Posted on 16 May 2013
By Randy Shaw
The Federal Emergency Management Agency (FEMA) is moving to chop down 22,000 trees in Berkeley's historic Strawberry and Claremont Canyons and over 60,000 more in Oakland. This destructive plan is rapidly moving forward with little publicity, and FEMA cleverly scheduled its three public meetings for mid and late May while UC Berkeley students were in finals or gone for the summer.
UC Berkeley has applied for the grant to destroy the bucolic Strawberry and Claremont Canyon areas, claiming that the trees pose a fire hazard. The school has no plans to replant, and instead will cover 20% of the area in wood chips two feet deep. And it will pour between 700 and 1400 gallons of herbicide to prevent re-sprouting, including the highly toxic herbicide, Roundup. People are mobilizing against this outrageous proposal, which UC Berkeley has done its best to keep secret.
    When I heard this week that the federal government would be funding the clear-cutting of 85,000 beautiful Berkeley and Oakland trees, including 22,000 in historic Strawberry and Claremont Canyon, my initial reaction was disbelief.
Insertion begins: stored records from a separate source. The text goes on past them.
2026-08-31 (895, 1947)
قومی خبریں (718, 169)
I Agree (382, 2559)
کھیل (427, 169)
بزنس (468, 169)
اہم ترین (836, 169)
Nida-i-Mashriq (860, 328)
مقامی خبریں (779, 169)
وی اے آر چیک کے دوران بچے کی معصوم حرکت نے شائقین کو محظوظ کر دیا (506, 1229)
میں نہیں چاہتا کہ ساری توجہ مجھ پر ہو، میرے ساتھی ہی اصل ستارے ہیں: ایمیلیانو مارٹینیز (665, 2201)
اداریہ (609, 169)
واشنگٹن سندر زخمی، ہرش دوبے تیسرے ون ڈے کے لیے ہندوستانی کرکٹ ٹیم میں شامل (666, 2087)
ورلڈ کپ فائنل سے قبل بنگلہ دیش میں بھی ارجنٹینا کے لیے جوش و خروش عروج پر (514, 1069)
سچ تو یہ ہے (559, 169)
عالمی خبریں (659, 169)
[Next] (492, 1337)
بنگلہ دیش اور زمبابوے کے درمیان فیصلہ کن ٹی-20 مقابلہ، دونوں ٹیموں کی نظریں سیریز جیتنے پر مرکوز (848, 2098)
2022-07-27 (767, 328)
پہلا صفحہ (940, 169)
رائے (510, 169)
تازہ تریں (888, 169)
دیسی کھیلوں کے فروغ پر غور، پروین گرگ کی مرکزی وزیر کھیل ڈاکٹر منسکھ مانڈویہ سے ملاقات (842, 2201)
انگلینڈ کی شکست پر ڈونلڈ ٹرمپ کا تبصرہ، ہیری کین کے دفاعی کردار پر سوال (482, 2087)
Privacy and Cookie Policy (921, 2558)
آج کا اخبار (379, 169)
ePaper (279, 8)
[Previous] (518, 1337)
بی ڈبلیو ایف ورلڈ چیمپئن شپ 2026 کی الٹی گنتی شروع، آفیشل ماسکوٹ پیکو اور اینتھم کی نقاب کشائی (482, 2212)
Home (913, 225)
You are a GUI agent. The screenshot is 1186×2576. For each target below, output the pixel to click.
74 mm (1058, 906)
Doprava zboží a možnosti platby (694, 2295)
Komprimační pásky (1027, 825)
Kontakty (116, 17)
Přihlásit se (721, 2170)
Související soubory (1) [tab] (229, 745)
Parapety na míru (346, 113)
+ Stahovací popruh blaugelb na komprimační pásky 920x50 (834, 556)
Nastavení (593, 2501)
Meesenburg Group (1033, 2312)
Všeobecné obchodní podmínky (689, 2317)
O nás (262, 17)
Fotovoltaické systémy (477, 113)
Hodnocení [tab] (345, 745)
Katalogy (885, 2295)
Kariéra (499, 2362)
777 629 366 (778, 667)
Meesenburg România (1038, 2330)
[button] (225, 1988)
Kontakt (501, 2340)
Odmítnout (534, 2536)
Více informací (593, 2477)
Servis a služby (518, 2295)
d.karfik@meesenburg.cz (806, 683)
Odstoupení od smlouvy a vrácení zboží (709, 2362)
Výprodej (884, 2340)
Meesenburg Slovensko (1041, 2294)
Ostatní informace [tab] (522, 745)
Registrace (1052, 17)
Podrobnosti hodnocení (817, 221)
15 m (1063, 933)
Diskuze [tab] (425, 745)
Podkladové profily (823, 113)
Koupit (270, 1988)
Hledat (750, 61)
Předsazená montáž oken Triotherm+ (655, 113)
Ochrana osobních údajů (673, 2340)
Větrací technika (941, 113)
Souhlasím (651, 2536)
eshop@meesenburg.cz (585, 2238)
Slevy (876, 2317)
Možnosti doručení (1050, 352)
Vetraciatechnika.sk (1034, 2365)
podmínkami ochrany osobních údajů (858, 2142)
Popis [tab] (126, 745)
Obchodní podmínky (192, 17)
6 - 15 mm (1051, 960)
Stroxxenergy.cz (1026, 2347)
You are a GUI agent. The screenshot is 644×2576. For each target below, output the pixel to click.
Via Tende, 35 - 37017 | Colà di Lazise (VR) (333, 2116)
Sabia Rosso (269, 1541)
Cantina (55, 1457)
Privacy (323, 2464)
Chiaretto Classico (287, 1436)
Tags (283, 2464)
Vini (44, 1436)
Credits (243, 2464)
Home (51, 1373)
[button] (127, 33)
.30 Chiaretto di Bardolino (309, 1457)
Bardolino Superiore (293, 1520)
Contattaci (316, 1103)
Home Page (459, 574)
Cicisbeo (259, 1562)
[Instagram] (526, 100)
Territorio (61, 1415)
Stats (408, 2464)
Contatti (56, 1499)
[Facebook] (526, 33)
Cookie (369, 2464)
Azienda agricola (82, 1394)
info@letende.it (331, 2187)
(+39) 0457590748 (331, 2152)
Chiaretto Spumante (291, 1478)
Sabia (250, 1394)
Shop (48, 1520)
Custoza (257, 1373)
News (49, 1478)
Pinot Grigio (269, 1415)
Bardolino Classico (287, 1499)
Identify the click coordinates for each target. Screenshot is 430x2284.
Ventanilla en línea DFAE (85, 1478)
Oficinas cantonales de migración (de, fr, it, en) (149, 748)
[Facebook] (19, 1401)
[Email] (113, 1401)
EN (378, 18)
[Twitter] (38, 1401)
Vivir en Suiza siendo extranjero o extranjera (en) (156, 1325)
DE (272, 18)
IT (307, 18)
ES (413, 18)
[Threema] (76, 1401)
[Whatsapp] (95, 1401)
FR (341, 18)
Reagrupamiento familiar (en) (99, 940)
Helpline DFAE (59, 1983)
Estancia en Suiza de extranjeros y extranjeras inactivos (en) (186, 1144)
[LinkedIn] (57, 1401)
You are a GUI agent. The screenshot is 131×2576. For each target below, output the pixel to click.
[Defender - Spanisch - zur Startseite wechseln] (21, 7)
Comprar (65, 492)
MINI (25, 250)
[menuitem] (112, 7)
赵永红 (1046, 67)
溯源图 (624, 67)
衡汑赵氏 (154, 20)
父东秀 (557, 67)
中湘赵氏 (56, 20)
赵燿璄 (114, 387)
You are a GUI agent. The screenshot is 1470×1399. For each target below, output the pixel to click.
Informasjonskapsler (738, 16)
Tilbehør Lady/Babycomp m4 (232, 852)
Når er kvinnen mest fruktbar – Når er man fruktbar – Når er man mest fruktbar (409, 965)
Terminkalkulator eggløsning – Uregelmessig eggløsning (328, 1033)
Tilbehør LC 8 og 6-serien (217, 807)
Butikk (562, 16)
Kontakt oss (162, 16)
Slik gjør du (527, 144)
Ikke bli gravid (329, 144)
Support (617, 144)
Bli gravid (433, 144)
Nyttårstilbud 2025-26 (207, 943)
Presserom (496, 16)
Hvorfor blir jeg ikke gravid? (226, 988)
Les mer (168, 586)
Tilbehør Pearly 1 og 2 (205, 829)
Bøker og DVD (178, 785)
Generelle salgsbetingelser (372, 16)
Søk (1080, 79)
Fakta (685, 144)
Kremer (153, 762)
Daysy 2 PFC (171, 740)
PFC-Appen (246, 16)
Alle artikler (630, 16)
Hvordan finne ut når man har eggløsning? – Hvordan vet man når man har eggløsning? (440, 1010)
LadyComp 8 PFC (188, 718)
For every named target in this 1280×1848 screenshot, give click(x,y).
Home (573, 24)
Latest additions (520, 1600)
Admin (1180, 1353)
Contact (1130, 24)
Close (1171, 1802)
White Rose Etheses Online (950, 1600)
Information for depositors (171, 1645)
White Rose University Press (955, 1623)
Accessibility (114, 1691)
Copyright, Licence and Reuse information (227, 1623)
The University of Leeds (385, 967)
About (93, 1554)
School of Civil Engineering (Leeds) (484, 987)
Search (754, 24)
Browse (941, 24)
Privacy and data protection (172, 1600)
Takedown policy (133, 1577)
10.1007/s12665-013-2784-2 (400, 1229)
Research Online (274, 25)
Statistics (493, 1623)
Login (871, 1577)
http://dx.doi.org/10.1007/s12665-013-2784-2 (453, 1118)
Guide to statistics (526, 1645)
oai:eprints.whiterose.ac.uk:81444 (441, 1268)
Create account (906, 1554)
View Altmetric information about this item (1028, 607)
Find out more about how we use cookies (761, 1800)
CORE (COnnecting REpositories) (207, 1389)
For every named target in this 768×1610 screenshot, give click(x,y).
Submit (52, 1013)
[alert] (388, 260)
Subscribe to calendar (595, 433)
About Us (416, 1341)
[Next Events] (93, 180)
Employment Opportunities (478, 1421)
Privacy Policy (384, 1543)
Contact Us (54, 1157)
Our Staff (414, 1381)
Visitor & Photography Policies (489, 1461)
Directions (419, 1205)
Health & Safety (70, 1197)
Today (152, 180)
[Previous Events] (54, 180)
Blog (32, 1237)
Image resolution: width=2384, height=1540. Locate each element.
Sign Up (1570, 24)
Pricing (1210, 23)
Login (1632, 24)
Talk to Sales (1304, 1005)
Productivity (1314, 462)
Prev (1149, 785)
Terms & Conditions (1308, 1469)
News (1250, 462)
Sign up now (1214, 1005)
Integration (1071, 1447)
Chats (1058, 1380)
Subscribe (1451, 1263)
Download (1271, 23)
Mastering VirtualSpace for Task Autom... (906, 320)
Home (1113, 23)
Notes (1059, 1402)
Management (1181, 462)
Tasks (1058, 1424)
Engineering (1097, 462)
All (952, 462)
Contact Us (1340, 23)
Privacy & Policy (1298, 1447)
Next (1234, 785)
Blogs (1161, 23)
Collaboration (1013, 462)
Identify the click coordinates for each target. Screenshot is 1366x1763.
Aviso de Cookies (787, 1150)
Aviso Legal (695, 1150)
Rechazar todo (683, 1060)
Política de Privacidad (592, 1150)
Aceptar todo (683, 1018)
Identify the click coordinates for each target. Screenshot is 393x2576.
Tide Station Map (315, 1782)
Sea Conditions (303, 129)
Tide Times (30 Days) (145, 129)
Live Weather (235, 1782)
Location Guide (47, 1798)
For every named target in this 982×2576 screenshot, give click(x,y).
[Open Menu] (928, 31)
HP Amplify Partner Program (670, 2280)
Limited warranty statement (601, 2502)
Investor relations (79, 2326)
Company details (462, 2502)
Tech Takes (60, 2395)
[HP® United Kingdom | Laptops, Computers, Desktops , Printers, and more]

I then wondered how the feds have money for this destructive project while Head Start and public housing programs are being cut due to the sequester.
The trees in Strawberry and Claremont Canyon have been there for decades and hardly constitute a "hazard." But pouring 1400 gallons of herbicide on the currently pristine hills will create a real hazard, and UC Berkeley even plans to use the highly toxic herbicide "Roundup" to squelch the return of non-native vegetation.
This is a true horror story that will happen absent public opposition. I know that many will find it hard to believe that this could occur in the pro-environment San Francisco Bay Area, but UC Berkeley may be counting on this attitude to get all the approvals they need before people find out the truth.
Please read "Death of a Million Trees," which provides all of the facts, figures and background about the Strawberry and Claremont Canyon proposed clear cutting as well as the tree destruction plans for the East Bay. The last public hearing will be held Saturday, May 18, 2013, 10 AM - 12 PM, at Claremont Middle School, 5750 College Avenue in Oakland.
The public has until June 17 to submit written comments on the project. You can do so through the East Bay Hills hazardous fire risk reduction project website, or via email.
There are countless destructive attacks on the environment that Bay Area activists cannot impact. But this is occurring in our own backyard, and activists must make sure that this cannot happen here.